Data records:
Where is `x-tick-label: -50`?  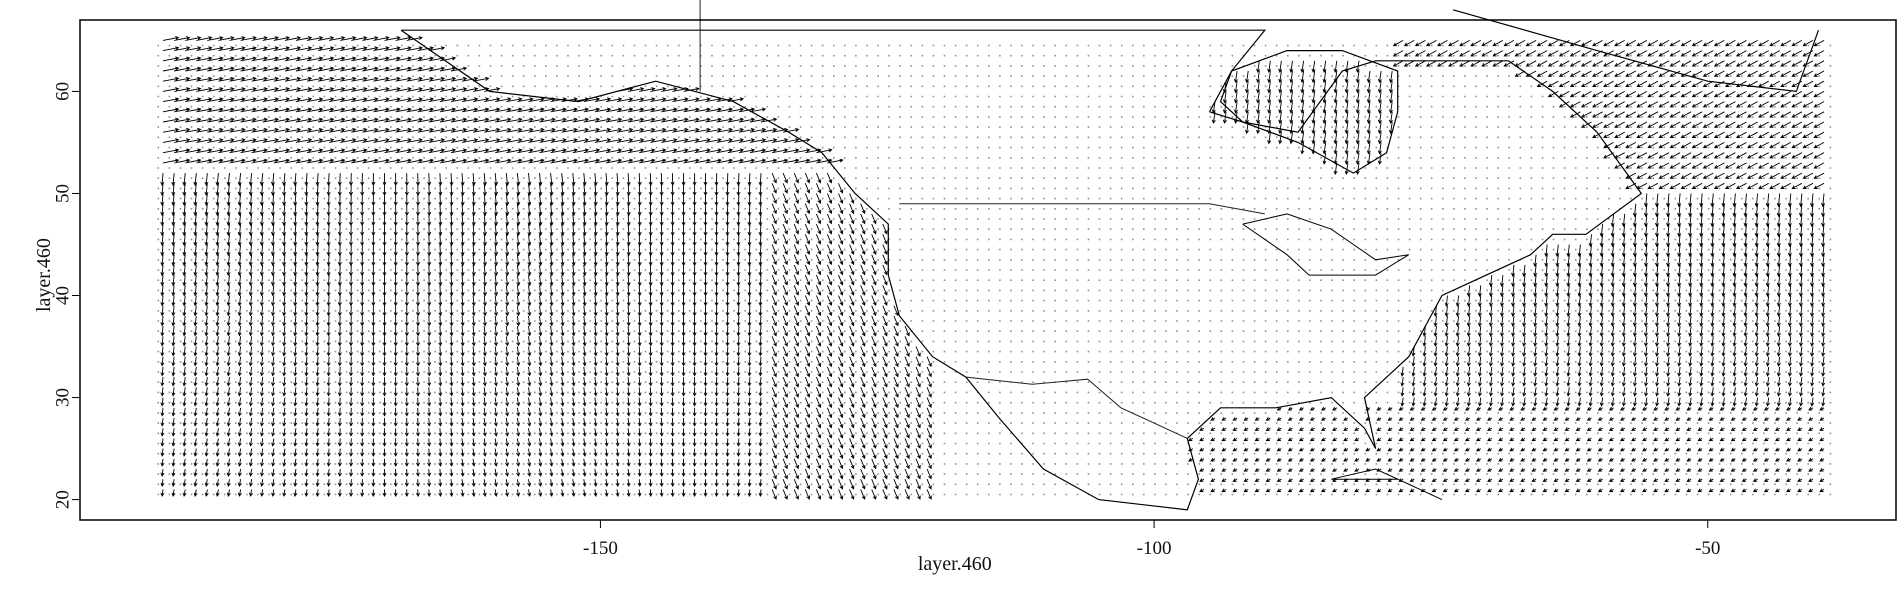
x-tick-label: -50 is located at coordinates (1708, 548).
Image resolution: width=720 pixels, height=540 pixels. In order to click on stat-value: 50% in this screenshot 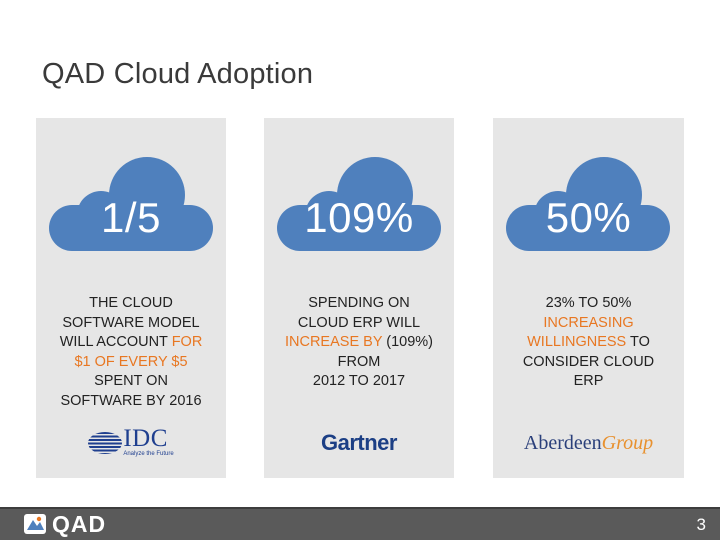, I will do `click(588, 218)`.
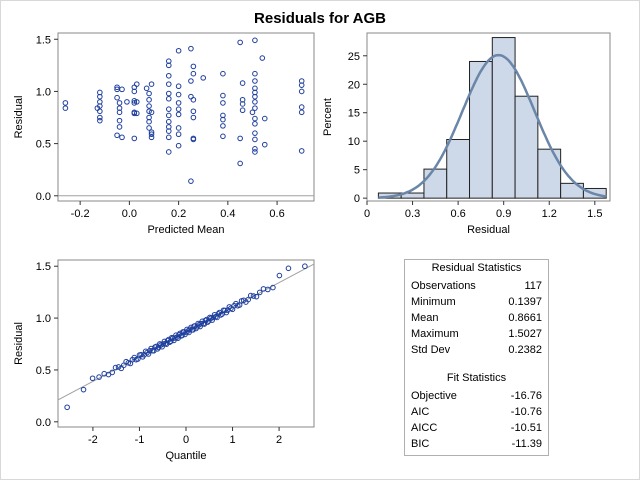 This screenshot has width=640, height=480. What do you see at coordinates (476, 302) in the screenshot?
I see `stat-row: Minimum 0.1397` at bounding box center [476, 302].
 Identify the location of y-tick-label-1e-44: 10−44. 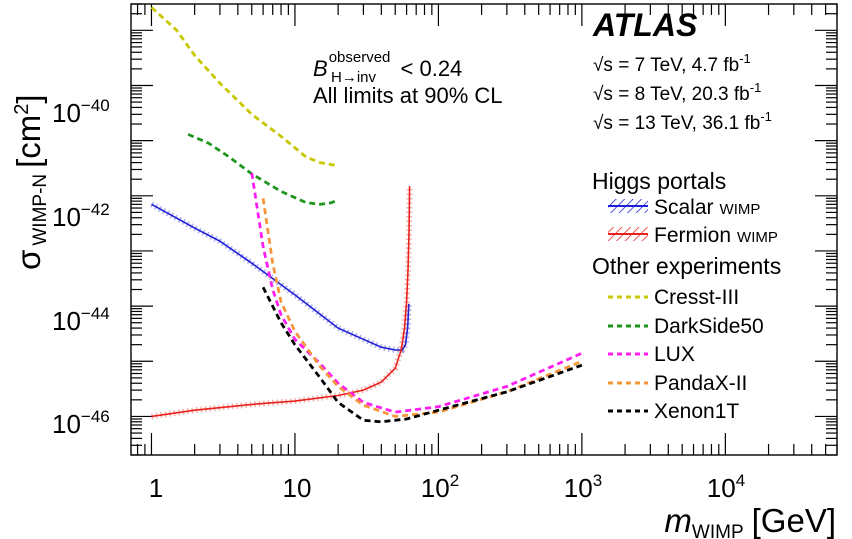
(81, 320).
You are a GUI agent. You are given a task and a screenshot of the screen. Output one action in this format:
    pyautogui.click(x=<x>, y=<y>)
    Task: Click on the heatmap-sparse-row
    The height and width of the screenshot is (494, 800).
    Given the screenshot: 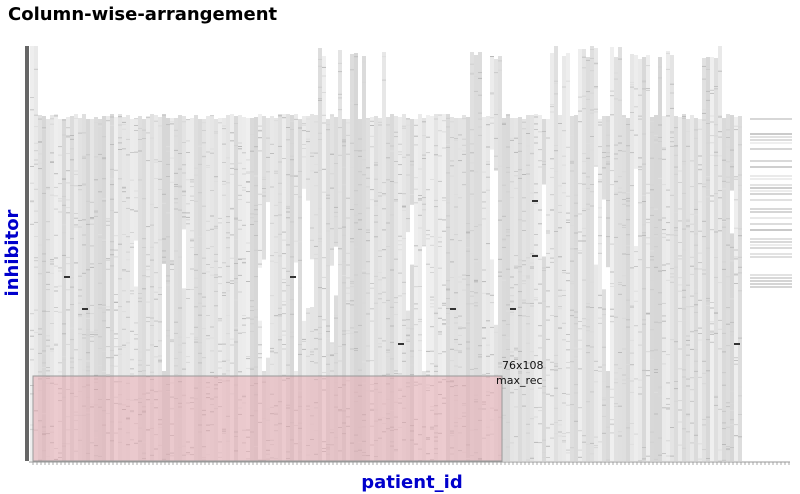 What is the action you would take?
    pyautogui.click(x=771, y=230)
    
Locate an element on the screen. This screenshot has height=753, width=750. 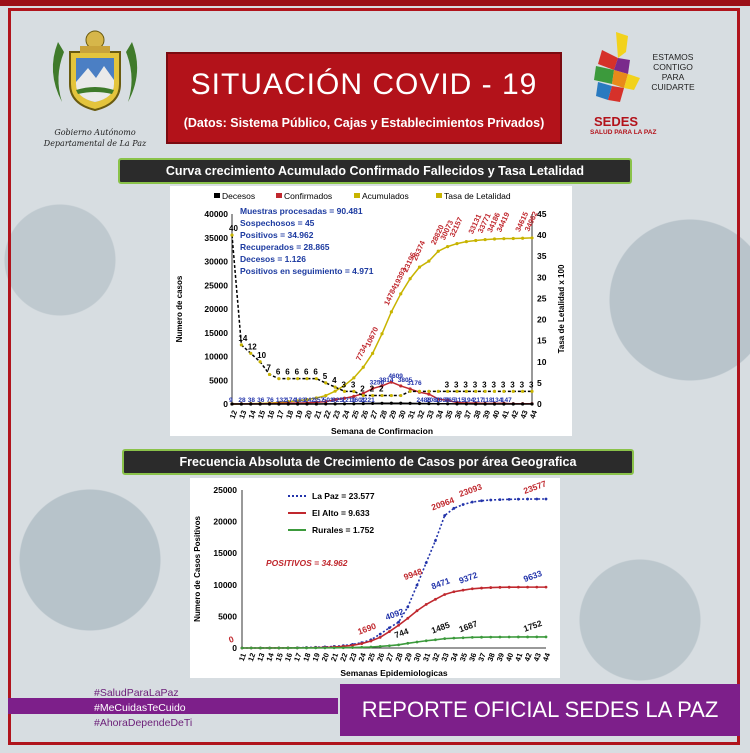
sedes-name: SEDES is located at coordinates (616, 122).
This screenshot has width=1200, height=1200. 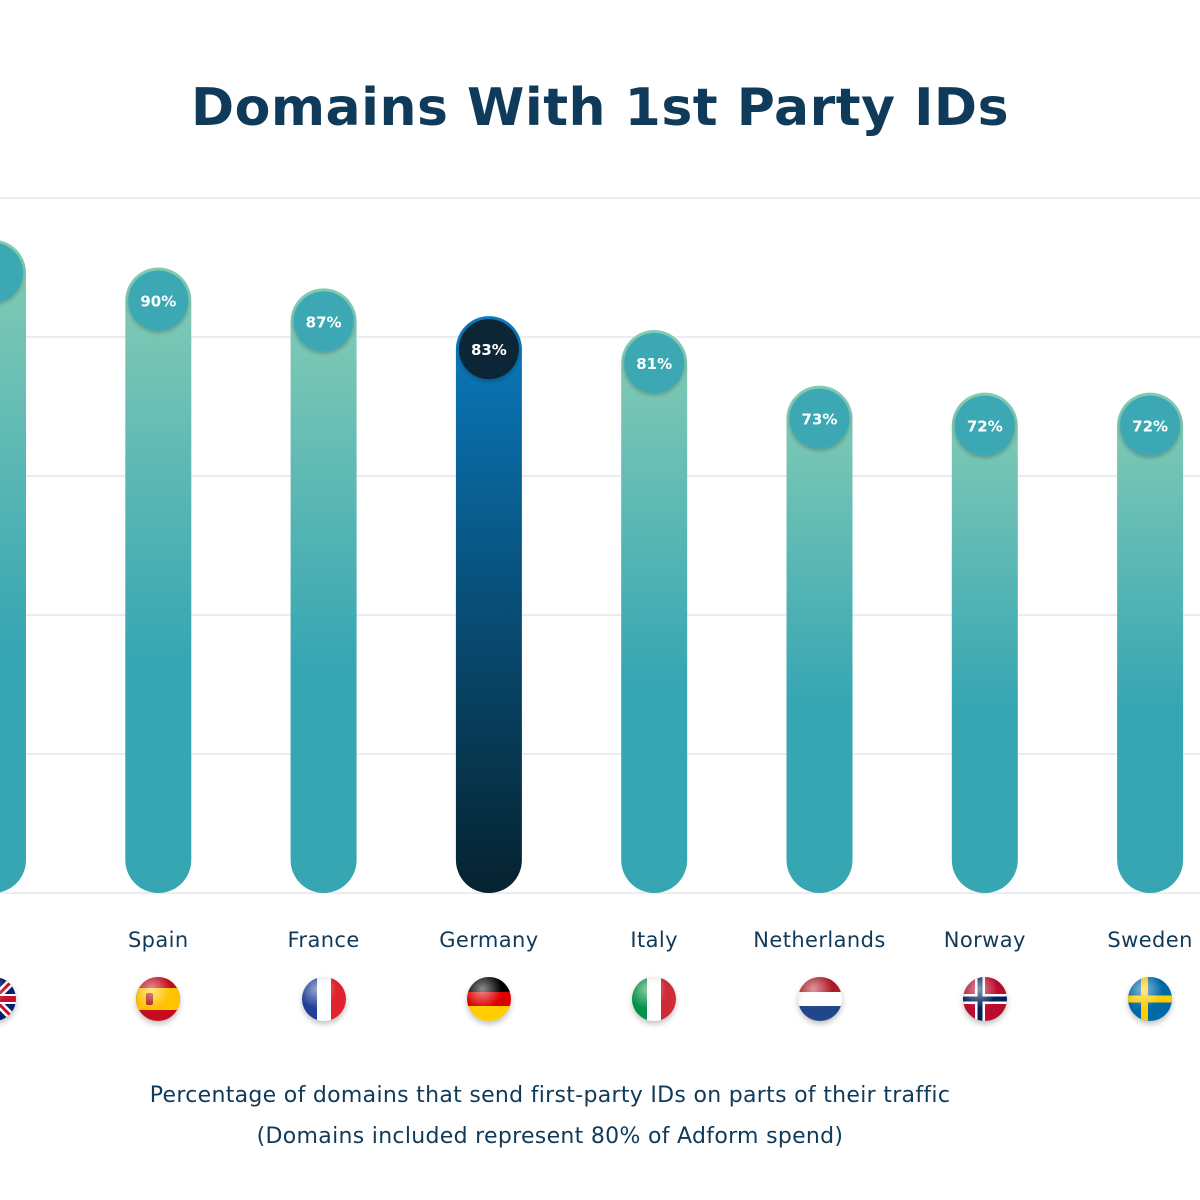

Work order:
Output the lines of the material above, starting with the line containing "Locate an element" and continuing through the end of the material, exactly as they appear, without the pictures.

Task response:
Locate an element on the screen. This screenshot has height=753, width=750. 
sedes-name: SEDES is located at coordinates (616, 122).
This screenshot has width=1200, height=1200. 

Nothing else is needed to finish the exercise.